_Your assignment_
Search the records for "menu" and copy each line that holds it.

_Data for this exercise_
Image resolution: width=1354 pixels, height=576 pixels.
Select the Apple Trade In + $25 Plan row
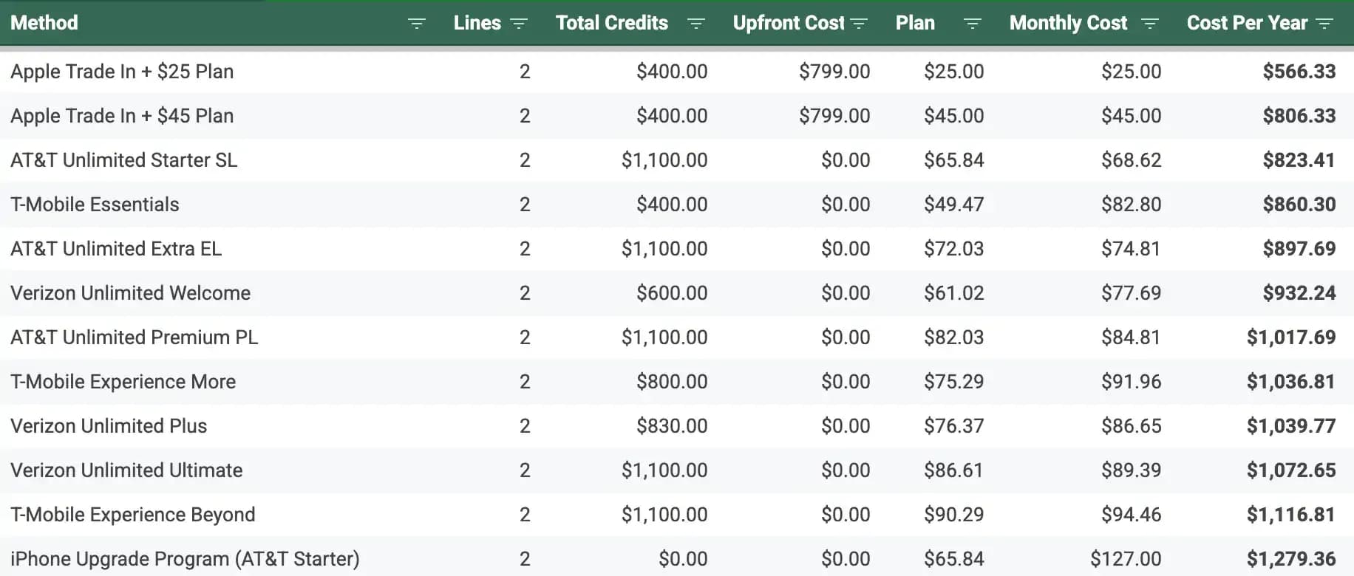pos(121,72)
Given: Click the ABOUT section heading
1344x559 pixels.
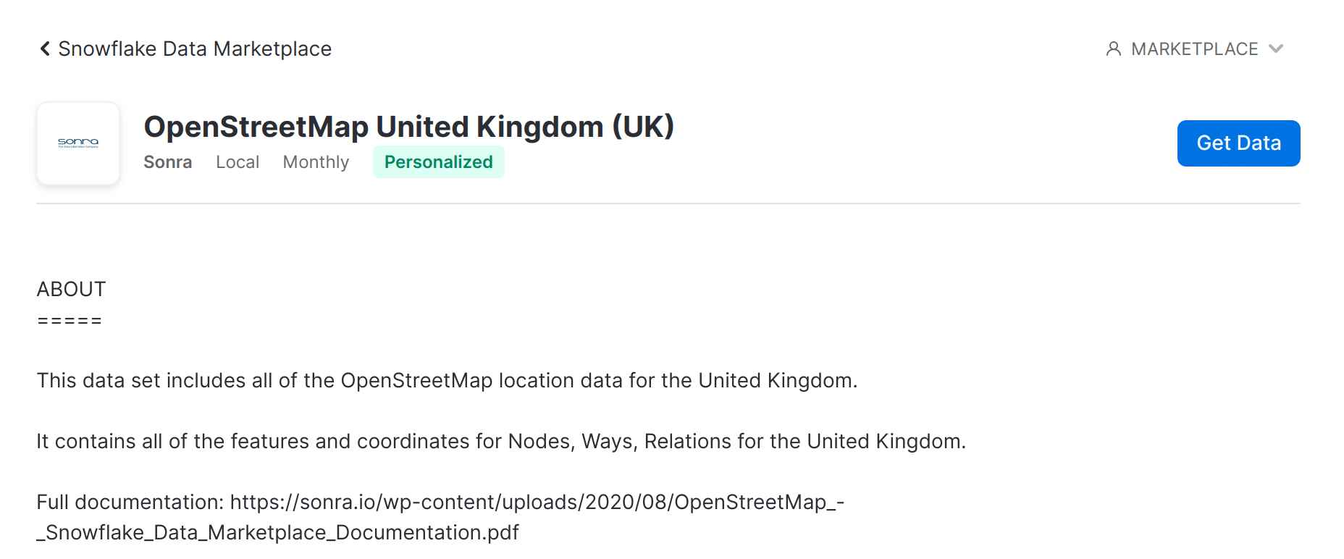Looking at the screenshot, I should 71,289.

* * *

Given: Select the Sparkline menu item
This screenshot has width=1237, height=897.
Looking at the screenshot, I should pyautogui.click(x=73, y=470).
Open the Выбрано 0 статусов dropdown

==

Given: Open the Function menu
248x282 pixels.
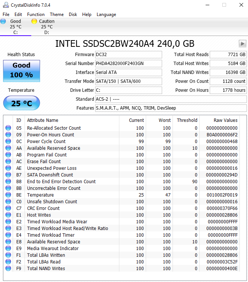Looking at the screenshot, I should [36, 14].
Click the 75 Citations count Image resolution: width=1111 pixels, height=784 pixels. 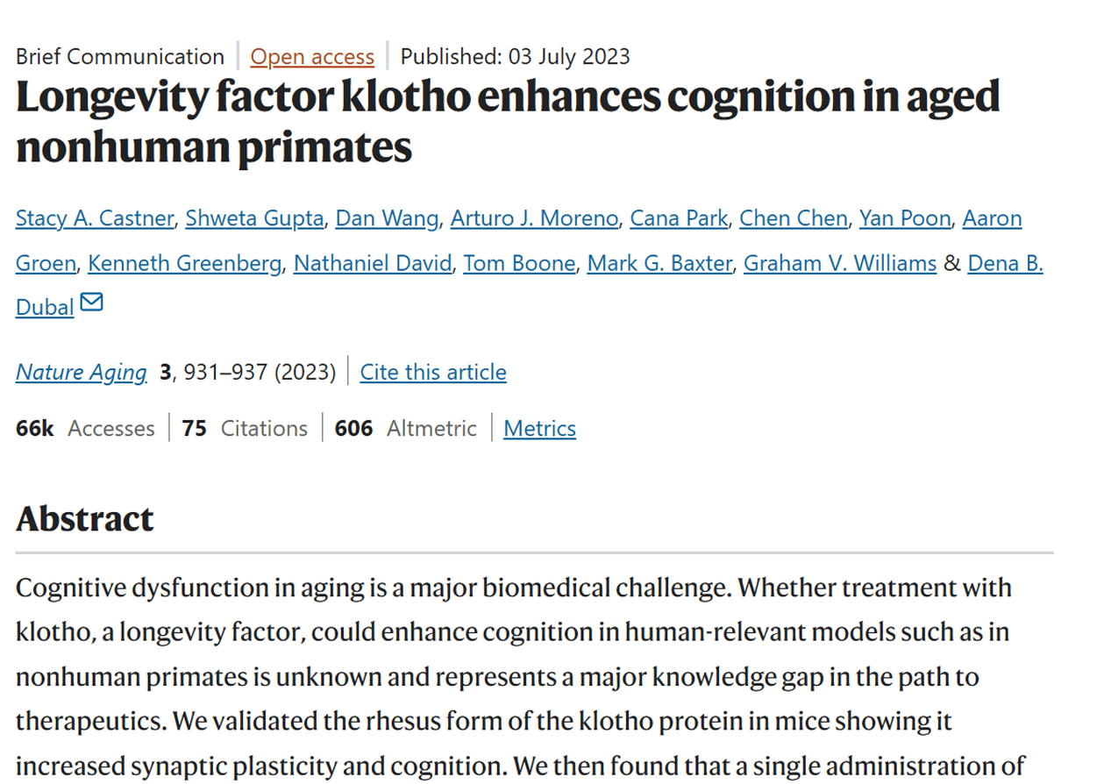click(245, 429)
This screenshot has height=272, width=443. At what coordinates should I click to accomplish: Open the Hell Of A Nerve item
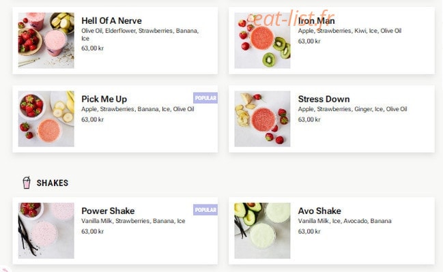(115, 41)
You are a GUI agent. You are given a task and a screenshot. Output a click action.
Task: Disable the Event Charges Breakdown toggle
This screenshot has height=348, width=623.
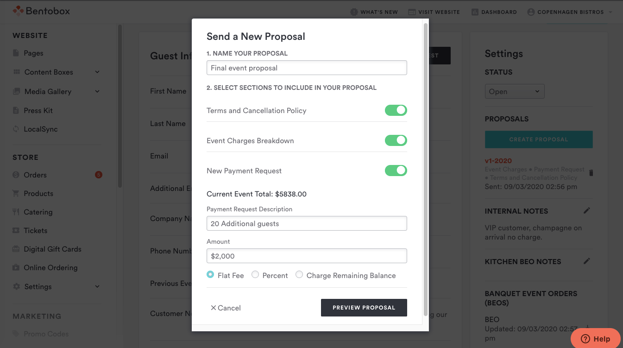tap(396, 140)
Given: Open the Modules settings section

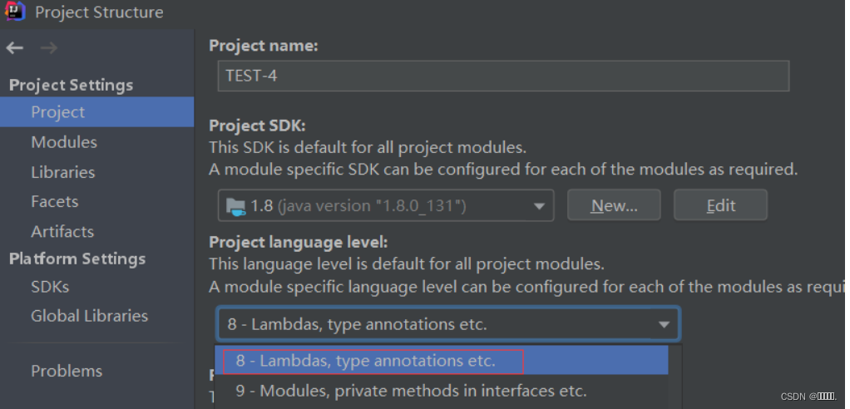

_Result of the task_
Given: Select the Sparkline menu item
Given: Open the Function menu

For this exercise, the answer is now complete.